> **Text**:
>>
We can begin with our foundational belief: that a dead man, after being murdered in a particularly brutal manner, rose again from the dead and then spent forty days forming the community that now bears his name. After that, he floated up into the sky.
That is difficult to believe. For starters, “where is heaven?” The Gospel writers claim Jesus ascended there, but a contemporary person is left wondering what that even means. We live on a globe surrounded by space in all directions. Obviously, the ‘heaven’ to which Jesus ascended cannot possibly refer to a real space-time location like Cleveland or Calcutta.
So yes, these are preposterous things. They challenge our credulity. And yet, I believe them. I am an educated person so I speculate how these beliefs can be credibly accepted or explained. However, they do not seriously challenge my faith.
The greatest challenge I have about our faith is the question of personal transformation. I wonder if Christians ever become “new creatures.” The New Testament claims our conversion leads to transformation. That word points to a change as radical as when caterpillars turn into butterflies or tadpoles into frogs.
But does this occur? Are Christians really that different than non-Christians?
<<
> **List of tasks**:
A: Please set down, word for word, the stretch of the passage on Christian faith from "The greatest challenge" through "tadpoles into frogs.".
B: Take the passage on Christian faith further, starting right after its last sentence.
The lines that follow come from a separate source.

[Stored data]
>>
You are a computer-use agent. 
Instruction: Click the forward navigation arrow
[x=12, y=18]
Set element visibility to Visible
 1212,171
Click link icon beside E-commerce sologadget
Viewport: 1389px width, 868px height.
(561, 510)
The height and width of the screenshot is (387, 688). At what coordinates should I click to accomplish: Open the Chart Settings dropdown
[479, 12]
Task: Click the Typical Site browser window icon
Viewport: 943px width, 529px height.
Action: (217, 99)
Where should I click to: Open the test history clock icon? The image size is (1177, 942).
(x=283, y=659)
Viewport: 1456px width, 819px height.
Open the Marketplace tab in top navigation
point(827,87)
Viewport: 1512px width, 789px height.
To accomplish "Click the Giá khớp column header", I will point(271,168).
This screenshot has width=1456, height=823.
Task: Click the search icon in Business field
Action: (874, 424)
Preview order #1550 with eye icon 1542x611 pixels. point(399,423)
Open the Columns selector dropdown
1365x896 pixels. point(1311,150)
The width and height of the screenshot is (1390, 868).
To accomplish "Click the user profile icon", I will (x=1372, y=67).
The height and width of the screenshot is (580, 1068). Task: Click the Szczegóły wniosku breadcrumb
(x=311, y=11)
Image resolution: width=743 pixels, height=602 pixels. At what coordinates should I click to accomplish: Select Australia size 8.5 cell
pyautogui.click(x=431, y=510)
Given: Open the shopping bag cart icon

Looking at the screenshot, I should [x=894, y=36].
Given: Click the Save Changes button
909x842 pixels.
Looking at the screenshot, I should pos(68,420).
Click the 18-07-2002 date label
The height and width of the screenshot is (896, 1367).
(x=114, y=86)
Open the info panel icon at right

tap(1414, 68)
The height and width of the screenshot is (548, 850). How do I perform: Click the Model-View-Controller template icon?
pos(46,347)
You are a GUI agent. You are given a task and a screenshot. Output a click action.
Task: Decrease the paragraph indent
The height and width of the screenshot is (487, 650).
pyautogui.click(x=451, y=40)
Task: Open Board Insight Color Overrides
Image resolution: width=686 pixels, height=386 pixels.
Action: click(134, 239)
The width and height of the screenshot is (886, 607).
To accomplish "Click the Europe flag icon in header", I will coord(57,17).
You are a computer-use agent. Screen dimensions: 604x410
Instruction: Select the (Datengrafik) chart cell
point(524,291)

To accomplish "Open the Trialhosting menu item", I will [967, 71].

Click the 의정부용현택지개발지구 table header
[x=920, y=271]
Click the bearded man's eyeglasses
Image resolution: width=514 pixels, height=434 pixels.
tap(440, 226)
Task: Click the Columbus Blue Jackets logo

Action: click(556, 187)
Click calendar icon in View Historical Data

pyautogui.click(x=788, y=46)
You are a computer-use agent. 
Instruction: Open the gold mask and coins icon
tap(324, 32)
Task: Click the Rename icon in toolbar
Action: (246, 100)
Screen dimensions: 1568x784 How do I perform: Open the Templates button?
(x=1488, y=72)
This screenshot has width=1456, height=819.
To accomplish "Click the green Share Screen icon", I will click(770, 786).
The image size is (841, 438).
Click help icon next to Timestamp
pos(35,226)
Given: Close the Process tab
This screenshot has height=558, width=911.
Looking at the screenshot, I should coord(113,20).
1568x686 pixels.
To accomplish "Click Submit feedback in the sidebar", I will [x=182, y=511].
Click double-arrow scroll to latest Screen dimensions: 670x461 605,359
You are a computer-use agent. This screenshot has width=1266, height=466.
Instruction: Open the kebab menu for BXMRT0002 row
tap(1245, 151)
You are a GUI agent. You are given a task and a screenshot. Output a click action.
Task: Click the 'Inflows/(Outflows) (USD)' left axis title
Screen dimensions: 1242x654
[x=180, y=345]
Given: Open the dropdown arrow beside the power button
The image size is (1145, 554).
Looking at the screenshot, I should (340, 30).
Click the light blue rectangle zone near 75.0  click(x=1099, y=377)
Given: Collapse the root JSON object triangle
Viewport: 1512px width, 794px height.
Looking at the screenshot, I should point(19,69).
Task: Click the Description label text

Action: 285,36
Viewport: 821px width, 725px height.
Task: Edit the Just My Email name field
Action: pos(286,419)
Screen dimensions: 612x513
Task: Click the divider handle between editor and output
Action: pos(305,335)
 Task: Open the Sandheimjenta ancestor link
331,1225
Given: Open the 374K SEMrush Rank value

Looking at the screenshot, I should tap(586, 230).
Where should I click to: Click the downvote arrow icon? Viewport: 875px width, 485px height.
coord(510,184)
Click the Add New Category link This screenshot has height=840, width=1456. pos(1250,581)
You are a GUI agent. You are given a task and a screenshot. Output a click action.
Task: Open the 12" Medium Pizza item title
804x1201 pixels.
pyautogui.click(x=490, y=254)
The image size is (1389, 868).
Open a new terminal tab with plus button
<<
> **Replies**:
A:
The greatest challenge I have about our faith is the question of personal transformation. I wonder if Christians ever become “new creatures.” The New Testament claims our conversion leads to transformation. That word points to a change as radical as when caterpillars turn into butterflies or tadpoles into frogs.

B:
We can avoid the question by claiming that although our transformation has not yet occurred, it will, “in another time and another place.” The New Testament does indeed teach that our greatest transformation occurs after death and ‘glorification.' Nonetheless, it also teaches that we are being made new now, in this life. The Apostle Paul even says we become like ‘living Bibles.’
Traditionally, Christians used the word ‘saint’ to describe this New Testament belief in personal transformation. Modern Evangelicals – at least ones I know -- find that word distasteful, even when referring to the apostles. They like it even less when we use it to talk about folks like Francis of Assisi or Augustine of Hippo.
“Aren’t we all saints,” they ask?
The New Testament teaches that we cannot save ourselves, that we are saved by Christ, though his graciousness and mercy. Jesus transforms us because we trust in Him. Therefore, he declares us ‘saints.’ He accepts us as holy – ‘just-as-if ‘— although we are not and invites believers to view themselves in that light.
That explanation does not solve my question though.
The New Testament leads us expect that the effects of this ‘just-as-if’ declaration becomes gradually visible now, in this world, in this life. As a believer walks into the new life God has given him through grace, his ‘old man’ dies away and his ‘new man’ walks in the newness of life.
But does this happen?
After a lifetime of Christian service and practice, serving as a missionary and a pastor in multiple situations and in multiple places, I can only say, “it seems to happen sometimes.”
Personal transformation is the exception and not the norm. Indeed, I don’t even see much concern for personal transformation among church leaders, or believers in general for that matter.
Furthermore, personal transformation on the magnitude of what scripture describes ought to have a huge effect on those communities in which Christians predominate. Such communities ought to flourish – or so it seems to me – in all areas of human life and thought, in ways that manifest, or at least hint at the coming kingdom when “the glory of the Lord will fill the earth.”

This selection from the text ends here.